1

I have a C++ class Runner that encapsulates running a native thread. This class is exposed to Python via pybind11, so start_thread is called from Python.

class Runner {
public:
    void start_thread() {
        thread_ = std::jthread([]{
            try {
                while (true) {
                    // do something
                }
            } catch (...) {
                pybind11::gil_scoped_acquire gil;
                pybind11::set_error(PyExc_RuntimeError, "Something horrible happend");
            }
        });
    }

private:
    std::jthread thread_;
};

Exception might be thrown in native thread, is there a way to reraise an exception from a native thread to Python?

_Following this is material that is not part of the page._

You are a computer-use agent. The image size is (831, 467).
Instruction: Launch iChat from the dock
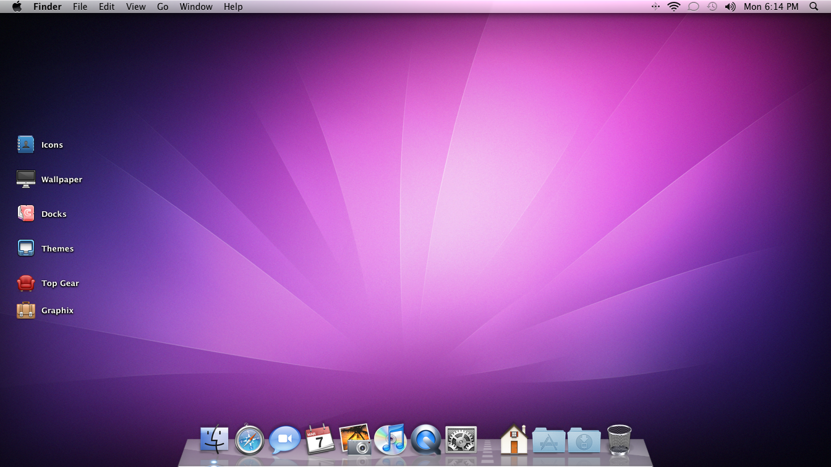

I was thinking about using pybind11::set_error, but is it the right way? And if so what are the guarantees on when Python realises that there is an exception? If exceptions are checked as soon as Gil is released by a native thread - then this solution should be fine.

7
  • What are you hoping will happen with this exception? Do you want to catch it somewhere? Trying to handle an exception from one thread in another thread would already take a lot of manual work even if both threads were Python threads. Commented Oct 9, 2024 at 9:58
  • Alternative to exception would be a std::terminate, I'd hope that reraising exception in Python will allow Python interpreter to gracefully shutdown, calling potential finally blocks. Or if it's non terminal exception, Python could recover from that and restart native thread. Commented Oct 9, 2024 at 10:08
  • A more "c++ native" way is to throw the exception in c++ and register a pybind11 custom exception translator so pybind11 will translate it to a python exception Commented Oct 9, 2024 at 10:11
  • Note pybind11 has a net that translates all "unknown" exceptions to RuntimeError, you don't need to add one. Commented Oct 9, 2024 at 10:18
  • @AhmedAEK exception can't be raised from a native thread without violating GIL. More precisely - throwing exception in a native thread causes std::terminate because it's handled by C++ runtime, rather than Python Commented Oct 9, 2024 at 10:21

1 Answer 1

3

Like you noticed, you cannot let C++ exception escape jthread, because it will be handled on C++ side and cause crash. Relatively good way would be to store std::exception_ptr inside your Runner and provide additional interface to rethrow it in the caller side:

class Runner {
public:
  void start_thread() {
    thread_ = std::jthread([this] {
      try {
        throwSomething();
      } catch (const std::exception &e) {
        ePtr_ = std::current_exception();
      }
    });
  }
  void rethrow_if_needed() const {
    if (ePtr_) {
      std::rethrow_exception(ePtr_);
    }
  }

private:
  void throwSomething() { throw std::runtime_error("crit failure"); }
  std::jthread thread_;
  std::exception_ptr ePtr_;
};

Then your python code could look like:

runner = Runner()
runner.start_thread()

try:
    time.sleep(1)
    runner.rethrow_if_needed()
except Exception as e:
    print("caught: ", e)

std::runtime_error should be automatically translated to pythonic RuntimeError.